Solution To Case Study 1 — Grofers Assignment 2

The challenges that Grofers should forsee are as follows:

  1. Cost parity vs Retail giants : The Big bazaars and the Dmarts lure in customers with attractive discounts due to bulk purchase from companies. As showcased Grofers is working on capturing max retailers so as to gain bulk purchase advantage to bargain in a similar fashion with supply Cos. Driving discounts through thier retail partners is still a challenge they would need to sort
  2. Tier 2 & Rural markets: The acceptance of technology and the digital shopping and selling experience by the consumers and sellers in these markets is still very questionable. The kind of marketing and advertising spends that would be required to excite these markets would definitely create huge stress on the overall operation cost of Grofers. Thus a leaner monetization model needs to be worked out in these markets
  3. Quality of Products: Since Grofers is in the business of groceries and perishable goods, the reponsibility of delivering fresh and quality product to the company is on the brand. They do incur losses due to degradation of products (if they begin a supply chain) and would also increase spends in setting check mechanism to ensure quality as they do not supply the groceries, thus creating a Catch 22 situation for the company to deal with.
  4. Stiff Competition from E-commerce Giants — With companies like Amazon and other ecommerce giants with an already existing and tested logistical mechanism entering the competition, Grofers is likely to feel the heat and hence would need to decide between consolidating its position in Urban markets or go for Growth
  5. Margins — The stickiest and the murkiest of all the above problem is the profit margin and the average ticket size in the field e.g; The Average ticket size (Grofers) is Rs 560,

Conventional Method considering No commission based delivery

Expense

Avg Salary = Rs 15000/ month = Rs 500/ day

Bike with Fuel = Rs 200/day

Uniform (1 Tshirt) = Rs 200/ month = Rs 7/day

Reporting & Communication = Rs 60/day (for 60 mins/day)

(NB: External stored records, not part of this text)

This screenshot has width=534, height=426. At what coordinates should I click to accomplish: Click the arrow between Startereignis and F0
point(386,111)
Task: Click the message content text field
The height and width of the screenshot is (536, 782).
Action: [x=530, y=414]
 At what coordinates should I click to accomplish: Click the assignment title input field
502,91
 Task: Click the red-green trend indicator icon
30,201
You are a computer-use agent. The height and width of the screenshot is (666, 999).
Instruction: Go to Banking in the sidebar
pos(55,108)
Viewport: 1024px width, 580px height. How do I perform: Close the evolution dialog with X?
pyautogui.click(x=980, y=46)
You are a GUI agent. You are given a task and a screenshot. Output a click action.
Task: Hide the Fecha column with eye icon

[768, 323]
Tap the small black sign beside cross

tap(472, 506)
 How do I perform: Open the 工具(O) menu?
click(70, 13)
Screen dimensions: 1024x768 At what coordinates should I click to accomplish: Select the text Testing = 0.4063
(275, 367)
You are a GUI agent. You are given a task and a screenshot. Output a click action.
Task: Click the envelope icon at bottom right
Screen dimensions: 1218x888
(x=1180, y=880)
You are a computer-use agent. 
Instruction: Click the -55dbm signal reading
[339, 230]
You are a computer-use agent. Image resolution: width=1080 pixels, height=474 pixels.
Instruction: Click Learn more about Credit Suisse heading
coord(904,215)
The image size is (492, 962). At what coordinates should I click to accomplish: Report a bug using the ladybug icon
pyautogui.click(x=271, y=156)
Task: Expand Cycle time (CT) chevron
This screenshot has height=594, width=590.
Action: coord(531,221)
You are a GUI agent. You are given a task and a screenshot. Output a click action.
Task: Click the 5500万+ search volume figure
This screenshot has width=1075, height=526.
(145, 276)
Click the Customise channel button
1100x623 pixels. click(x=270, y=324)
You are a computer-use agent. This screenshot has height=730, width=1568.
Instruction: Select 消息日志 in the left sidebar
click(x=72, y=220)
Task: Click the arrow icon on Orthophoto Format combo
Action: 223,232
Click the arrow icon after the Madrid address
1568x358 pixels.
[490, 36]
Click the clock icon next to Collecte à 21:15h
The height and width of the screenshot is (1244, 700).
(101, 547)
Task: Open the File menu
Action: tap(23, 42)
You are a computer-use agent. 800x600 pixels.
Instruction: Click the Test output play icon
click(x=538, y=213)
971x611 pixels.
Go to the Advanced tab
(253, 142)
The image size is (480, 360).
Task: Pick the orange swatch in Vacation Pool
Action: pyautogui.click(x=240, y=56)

Company Tech for tracking = Unaccounted

Back end = Un accounted

Total = Rs (500 + 200 + 7 + 60) + unaccounted

= Rs 767 + Unaccounted

Profits

Working hours/day = 7 hours = 420 mins (barring 45 mins lunch)

Time for one delivery = 20 mins

Delivery/day = 420 mins/ 20 mins = 21 deliveries

Average Ticket Size = Rs 560/-

Total sales/day = Rs 560 x 21 deliveries = Rs 11760/-

Profit Margin = 7%

Gross Income = Rs 11760 x 7% = Rs 823

NET Income = Profit — Expense

= Rs (823–767)

= Rs 56/-

The actual grofers model will be far more leaner and the net profit a little higher than the one mentioned above however the exhibit is used to showcase the stress cause on the operations on every delivery that is below the average case size

6. Fact = Grofers is running at 10% losses on its operation (Source : Internet)

Disclaimer: Do excuse grammatical, spelling and info errors. The source for each is the internet.